# The Unapologetic Mathematician

## Cramer’s Rule

We’re trying to invert a function $f:X\rightarrow\mathbb{R}^n$ which is continuously differentiable on some region $X\subseteq\mathbb{R}^n$. That is we know that if $a$ is a point where $J_f(a)\neq0$, then there is a ball $N$ around $a$ where $f$ is one-to-one onto some neighborhood $f(N)$ around $f(a)$. Then if $y$ is a point in $f(N)$, we’ve got a system of equations $\displaystyle f^j(x^1,\dots,x^n)=y^j$

that we want to solve for all the $x^i$.

We know how to handle this if $f$ is defined by a linear transformation, represented by a matrix $A=\left(a_i^j\right)$: \displaystyle\begin{aligned}f^j(x^1,\dots,x^n)=a_i^jx^i&=y^j\\Ax&=y\end{aligned}

In this case, the Jacobian transformation is just the function $f$ itself, and so the Jacobian determinant $\det\left(a_i^j\right)$ is nonzero if and only if the matrix $A$ is invertible. And so our solution depends on finding the inverse $A^{-1}$ and solving \displaystyle\begin{aligned}Ax&=y\\A^{-1}Ax&=A^{-1}y\\x&=A^{-1}y\end{aligned}

This is the approach we’d like to generalize. But to do so, we need a more specific method of finding the inverse.

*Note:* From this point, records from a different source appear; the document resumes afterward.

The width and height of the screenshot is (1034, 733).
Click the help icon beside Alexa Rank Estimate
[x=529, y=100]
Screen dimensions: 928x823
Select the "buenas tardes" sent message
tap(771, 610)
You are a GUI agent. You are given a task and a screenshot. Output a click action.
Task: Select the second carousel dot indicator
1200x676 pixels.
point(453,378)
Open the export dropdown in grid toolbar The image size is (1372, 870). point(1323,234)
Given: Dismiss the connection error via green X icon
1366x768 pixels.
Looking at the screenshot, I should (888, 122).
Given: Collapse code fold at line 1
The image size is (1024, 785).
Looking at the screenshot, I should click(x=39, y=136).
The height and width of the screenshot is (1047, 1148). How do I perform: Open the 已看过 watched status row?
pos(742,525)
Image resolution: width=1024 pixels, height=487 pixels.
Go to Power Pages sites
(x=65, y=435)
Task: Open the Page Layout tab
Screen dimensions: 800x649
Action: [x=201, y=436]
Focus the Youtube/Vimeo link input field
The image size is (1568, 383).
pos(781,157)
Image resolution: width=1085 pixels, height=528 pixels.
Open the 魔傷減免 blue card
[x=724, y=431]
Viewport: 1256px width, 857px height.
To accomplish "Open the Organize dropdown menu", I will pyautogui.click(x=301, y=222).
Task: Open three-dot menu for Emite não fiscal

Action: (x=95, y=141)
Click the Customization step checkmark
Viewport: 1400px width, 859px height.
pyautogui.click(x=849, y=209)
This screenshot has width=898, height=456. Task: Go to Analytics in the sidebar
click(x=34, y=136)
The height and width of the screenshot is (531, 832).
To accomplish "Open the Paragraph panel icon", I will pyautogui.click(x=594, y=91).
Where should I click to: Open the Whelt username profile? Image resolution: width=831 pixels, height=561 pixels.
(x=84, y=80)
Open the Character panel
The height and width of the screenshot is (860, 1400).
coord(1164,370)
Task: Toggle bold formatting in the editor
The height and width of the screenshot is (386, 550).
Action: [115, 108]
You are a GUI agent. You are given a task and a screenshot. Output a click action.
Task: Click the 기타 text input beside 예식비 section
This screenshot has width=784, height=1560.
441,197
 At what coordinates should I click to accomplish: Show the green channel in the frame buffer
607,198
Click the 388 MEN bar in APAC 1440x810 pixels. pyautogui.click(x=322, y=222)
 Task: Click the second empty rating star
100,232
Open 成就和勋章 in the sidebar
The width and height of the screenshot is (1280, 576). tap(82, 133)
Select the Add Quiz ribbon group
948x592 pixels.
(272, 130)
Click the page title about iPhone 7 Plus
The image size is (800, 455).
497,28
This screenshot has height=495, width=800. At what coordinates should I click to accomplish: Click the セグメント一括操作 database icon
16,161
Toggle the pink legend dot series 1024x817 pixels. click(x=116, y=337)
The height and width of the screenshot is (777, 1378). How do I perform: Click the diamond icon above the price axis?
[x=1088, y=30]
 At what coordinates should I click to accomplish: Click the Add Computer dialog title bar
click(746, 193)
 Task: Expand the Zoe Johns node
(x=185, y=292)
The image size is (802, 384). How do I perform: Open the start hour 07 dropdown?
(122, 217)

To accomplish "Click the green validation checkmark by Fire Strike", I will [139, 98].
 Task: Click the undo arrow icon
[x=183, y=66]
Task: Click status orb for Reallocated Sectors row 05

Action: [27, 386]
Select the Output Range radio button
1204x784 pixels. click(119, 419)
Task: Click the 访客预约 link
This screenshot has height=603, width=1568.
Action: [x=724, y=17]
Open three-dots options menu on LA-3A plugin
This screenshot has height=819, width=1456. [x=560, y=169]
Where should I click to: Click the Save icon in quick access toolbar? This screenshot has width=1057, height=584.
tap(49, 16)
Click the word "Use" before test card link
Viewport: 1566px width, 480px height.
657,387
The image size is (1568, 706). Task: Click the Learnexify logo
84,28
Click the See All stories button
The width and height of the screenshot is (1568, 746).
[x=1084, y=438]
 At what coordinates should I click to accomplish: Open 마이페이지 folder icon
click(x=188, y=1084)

This is where Cramer’s rule comes in, and it starts by analyzing the way we calculate the determinant of a matrix $A$. This formula $\displaystyle\sum\limits_{\pi\in S_n}\mathrm{sgn}(\pi)a_1^{\pi(1)}\dots a_n^{\pi(n)}$

involves a sum over all the permutations $\pi\in S_n$, and we want to consider the order in which we add up these terms. If we fix an index $i$, we can factor out each matrix entry in the $i$th column: $\displaystyle\sum\limits_{j=1}^na_i^j\sum\limits_{\substack{\pi\in S_n\\\pi(i)=j}}\mathrm{sgn}(\pi)a_1^{\pi(1)}\dots\widehat{a_i^j}\dots a_n^{\pi(n)}$

where the hat indicates that we omit the $i$th term in the product. For a given value of $j$, we can consider the restricted sum $\displaystyle A_j^i=\sum\limits_{\substack{\pi\in S_n\\\pi(i)=j}}\mathrm{sgn}(\pi)a_1^{\pi(1)}\dots\widehat{a_i^j}\dots a_n^{\pi(n)}$

which is $(-1)^{i+j}$ times the determinant of the $i$ $j$ “minor” of the matrix $A$. That is, if we strike out the row and column of $A$ which contain $a_i^j$ and take the determinant of the remaining $(n-1)\times(n-1)$ matrix, we multiply this by $(-1)^{i+j}$ to get $A_j^i$. These are the entries in the “adjugate” matrix $\mathrm{adj}(A)$.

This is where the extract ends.